I pull it up on my phone and pass it across the table. Jessica’s blue eyes scan the screen, widen, and then she starts again from the top, reading some of them aloud. “A prince?”

“Or royalty more generally,” I say, casually examining a fingernail. “I’m not fussy.”

A pause, then she snorts. “Scottish rogue. Fizzy, my God.”

“Keep going.”

“The One That Got Away?” She laughs. “Talk about casting a wide net. You sure you want that?”

“Frankly, I didn’t want any of it, but if they managed to pull this together it would be amazing. I can’t write a damn word lately, which means the ‘Coming Soon’ page of my website is getting about as many visitors as my vagina. But if I can reach a romance audience with this, it would make my readers—and Amaya—happy.” My literary agent, Amaya Ellis, is a badass worth more than her weight in gold and absolutely does not deserve the headache I have been for the last year.

“Amaya thinks this is a good idea?” Jess asks, skeptical.

“I don’t know if I’d go that far, but both she and my film agent think it could be great exposure. And since I have literally nothing else going on, I was ‘strongly encouraged to consider it.’ She also reminded me that the whole reason I did the DNADuo in the first place was for research and I should go into it with that mindset.”

She briefly looks up. “And, you know, the whole possible soulmate thing…”

“Yeah, yeah, sure,” I say, watching her absorb the list and work to keep her shit together. “So, what do you think? I put some real thought into it.”

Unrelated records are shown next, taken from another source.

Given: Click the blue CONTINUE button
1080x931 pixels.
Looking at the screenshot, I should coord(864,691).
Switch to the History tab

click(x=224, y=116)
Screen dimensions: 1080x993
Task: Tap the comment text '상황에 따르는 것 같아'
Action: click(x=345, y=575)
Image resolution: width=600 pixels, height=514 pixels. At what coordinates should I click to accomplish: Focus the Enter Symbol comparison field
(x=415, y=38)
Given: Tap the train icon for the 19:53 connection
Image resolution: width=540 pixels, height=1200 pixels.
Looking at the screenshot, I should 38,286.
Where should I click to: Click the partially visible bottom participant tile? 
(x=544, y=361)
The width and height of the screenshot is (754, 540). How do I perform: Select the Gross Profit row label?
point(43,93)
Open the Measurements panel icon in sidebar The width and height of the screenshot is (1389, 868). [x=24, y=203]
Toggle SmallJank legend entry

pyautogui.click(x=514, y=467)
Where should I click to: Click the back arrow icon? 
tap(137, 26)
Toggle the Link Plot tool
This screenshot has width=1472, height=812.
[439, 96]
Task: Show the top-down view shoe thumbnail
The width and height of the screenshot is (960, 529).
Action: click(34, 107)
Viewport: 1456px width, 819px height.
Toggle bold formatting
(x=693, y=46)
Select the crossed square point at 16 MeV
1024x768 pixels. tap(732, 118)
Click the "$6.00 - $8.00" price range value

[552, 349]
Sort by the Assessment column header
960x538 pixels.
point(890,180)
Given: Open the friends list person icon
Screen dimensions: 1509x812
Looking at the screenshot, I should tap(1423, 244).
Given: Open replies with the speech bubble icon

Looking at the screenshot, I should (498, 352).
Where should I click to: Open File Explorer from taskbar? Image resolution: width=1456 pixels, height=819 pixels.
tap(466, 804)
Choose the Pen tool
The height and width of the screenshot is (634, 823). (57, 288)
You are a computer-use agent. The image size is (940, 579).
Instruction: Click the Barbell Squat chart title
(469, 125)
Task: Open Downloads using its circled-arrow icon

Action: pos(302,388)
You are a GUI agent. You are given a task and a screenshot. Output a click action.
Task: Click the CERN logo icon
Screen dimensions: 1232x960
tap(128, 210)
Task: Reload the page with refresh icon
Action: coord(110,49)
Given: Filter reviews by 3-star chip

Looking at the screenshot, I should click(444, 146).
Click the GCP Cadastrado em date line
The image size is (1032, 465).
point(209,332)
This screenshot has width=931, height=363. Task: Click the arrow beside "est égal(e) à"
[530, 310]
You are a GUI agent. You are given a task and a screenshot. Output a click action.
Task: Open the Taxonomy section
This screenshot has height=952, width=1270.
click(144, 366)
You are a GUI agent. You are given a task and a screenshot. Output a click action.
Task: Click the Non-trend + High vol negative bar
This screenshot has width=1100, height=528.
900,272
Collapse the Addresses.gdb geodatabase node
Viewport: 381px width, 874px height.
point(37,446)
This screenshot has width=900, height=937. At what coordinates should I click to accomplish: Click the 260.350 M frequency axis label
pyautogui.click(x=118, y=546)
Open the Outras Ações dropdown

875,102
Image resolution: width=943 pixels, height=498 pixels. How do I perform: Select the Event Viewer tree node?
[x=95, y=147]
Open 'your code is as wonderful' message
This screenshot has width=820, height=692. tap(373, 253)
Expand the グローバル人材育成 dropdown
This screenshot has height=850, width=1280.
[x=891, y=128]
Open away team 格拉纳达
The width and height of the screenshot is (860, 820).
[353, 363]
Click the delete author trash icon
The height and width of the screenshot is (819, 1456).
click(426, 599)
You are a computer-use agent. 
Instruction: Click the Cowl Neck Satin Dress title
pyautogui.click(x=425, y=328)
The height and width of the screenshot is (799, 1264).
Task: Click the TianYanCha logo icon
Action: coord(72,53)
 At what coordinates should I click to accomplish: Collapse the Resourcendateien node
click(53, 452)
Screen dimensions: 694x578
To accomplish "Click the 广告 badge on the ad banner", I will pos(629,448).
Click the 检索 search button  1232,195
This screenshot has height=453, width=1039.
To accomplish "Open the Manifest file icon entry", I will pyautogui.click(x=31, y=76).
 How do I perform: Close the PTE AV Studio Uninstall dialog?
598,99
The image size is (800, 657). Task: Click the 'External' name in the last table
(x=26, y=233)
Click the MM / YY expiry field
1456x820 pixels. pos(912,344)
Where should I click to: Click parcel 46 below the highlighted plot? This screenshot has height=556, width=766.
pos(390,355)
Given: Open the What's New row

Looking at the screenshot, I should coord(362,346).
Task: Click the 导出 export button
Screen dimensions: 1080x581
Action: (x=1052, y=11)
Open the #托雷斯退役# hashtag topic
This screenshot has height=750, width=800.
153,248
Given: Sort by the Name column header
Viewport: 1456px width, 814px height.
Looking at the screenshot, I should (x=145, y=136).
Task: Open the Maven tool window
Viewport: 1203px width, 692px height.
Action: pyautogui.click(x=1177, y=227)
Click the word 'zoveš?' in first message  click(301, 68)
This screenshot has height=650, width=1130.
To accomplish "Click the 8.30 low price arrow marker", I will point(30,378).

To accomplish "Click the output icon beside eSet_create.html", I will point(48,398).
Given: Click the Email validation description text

“That much is clear.” Her gaze snags. “Vampire? You expect them to cast a vampire?”

“Hot Brit tripped on that one, too. How they do it isn’t my problem, is it?”

Her eyebrow points skyward and she looks over the top of my phone at me. “Dom?”

“Gotta respect the genre.”

She reads some more, smothering her smile with a hand. “Twenty percent or more need to have gone to therapy, thirty percent are required to have a female friend they have never had sex with? Fizzy, you’re such a troll.” She shrieks briefly: “No poets.”

“This might be the greatest idea I’ve ever had. Unfortunately, it’s never going to happen.”

She tilts her head side to side, a maybe, maybe not gesture. “What do you do if he agrees to your terms?”

I wave this off. “I won’t get my hopes up. And even if he did, I’d really have to wrangle my shit into order and bring my A game.” That truth sinks in. I hadn’t actually imagined a situation where Hot Brit would agree to these preposterous terms. There’s been safety in my outlandish demands; literally any other woman on planet Earth would make this show easier than what I’ve just requested. To think, even briefly, that I might end up doing this makes my stomach clench. I’d have to be funny, and engaging, and—shit—convincingly fake being open to love.

“There’s absolutely no way he wants me bad enough to say yes to all of this.”